Douglas Adams was a hero of mine from the day I first stumbled on a tattered paperback of The Hitchhikers Guide to the Galaxy at sleepaway camp the summer I was 11 (I finished the book in a single sitting). His unique blend of psychedelic situation comedy, wry British tone, and deep curiosity about the physical and cultural codes behind the curtains of everyday life, combined with a gleeful galactic hedonism, provided me with one of my first glimpses beyond my own narrow universe of experience, and offered the promise for limitless future adventure. I wanted to be just like him, but somehow also just like one of the characters in his books - even though I knew rationally the two were incompatible.

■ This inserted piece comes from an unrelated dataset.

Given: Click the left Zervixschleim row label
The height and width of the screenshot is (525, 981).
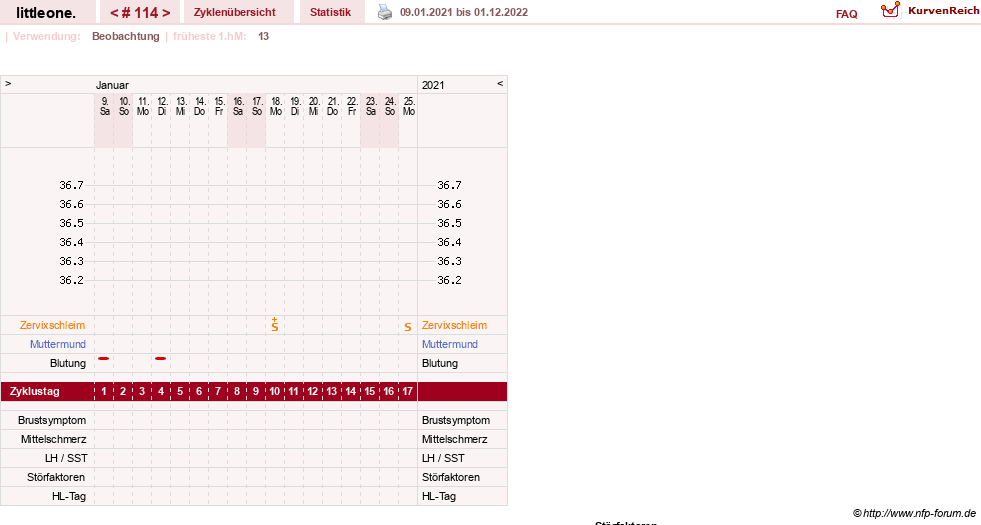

In 1998, I was a 25-year-old with a job as a research associate and newsletter editor at Jupiter Communications, the New York internet consultancy. I was just beginning to discover that being an influencer and gatekeeper in an emerging industry came with benefits - namely, free stuff and access to interesting people. I still remember the trepidation with which I called up the Voyager Company asking for a free - FREE! - copy of their Marshall McLuhan CD-ROM, and my shock at having it promptly delivered to my office a block away. A few months later, I was invited to a press event for Adams' new video game, Starship Titanic, his first work of interactive fiction since his text-based Infocom games more than a decade earlier. Needless to say, I jumped at the opportunity to attend, and, at the end of the event, found myself shaking hands and exchanging a few words with my boyhood idol. I'm not sure how it happened, but I managed to parlay that brief meeting into a half-hour 1-on-1 interview soon afterwards. Three years later, he died unexpectedly while exercising, and thus I never had the opportunity to speak with him again.

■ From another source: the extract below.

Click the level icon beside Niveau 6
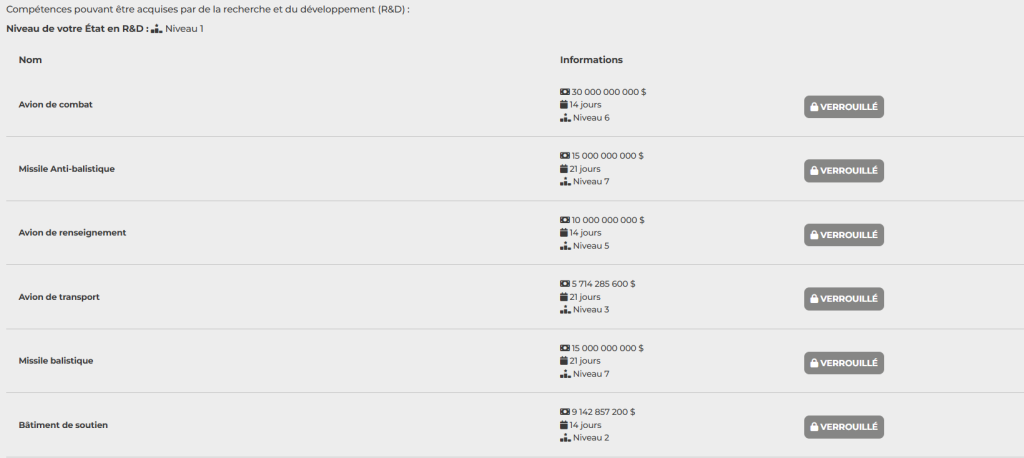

I recently discovered the tape of this interview in an old box of memorabilia, and had it digitized. I hadn't ever listened to it (after sending it off for transcription, I published a very abbreviated version in my newsletter), so it was an almost Adamsian time travel adventure listening to myself interview the man nearly two decades later. A few things stand out for me. First, I knew nothing about conducting an interview, and not much more about media, technology, or industry at the time. Yet Adams, who began the interview with a big yawn (this was the end of a long press junket for him), was incredibly patient and open with me, and willing to answer my wide-ranging questions thoughtfully and articulately. I begin the interview with a few pro forma questions about the new video game and the business decisions behind it, but then veer awkwardly and selfishly into the stuff that I really wanted to know about - namely, what Adams thought about the "information revolution" and the transformative effects of the internet on art, culture and society. Eighteen years later, his thoughts sound remarkably prescient. And although I cringe at my own shortcomings as an interviewer, I'm also happy to hear that the questions that animate my scholarship and advocacy today were already bubbling inside of me, in nascent form, way back before I'd ever stepped foot in graduate school or published a work of research, journalism or opinion under my own byline.
I only wish I'd had the chance to continue the conversation, at intervals over many years.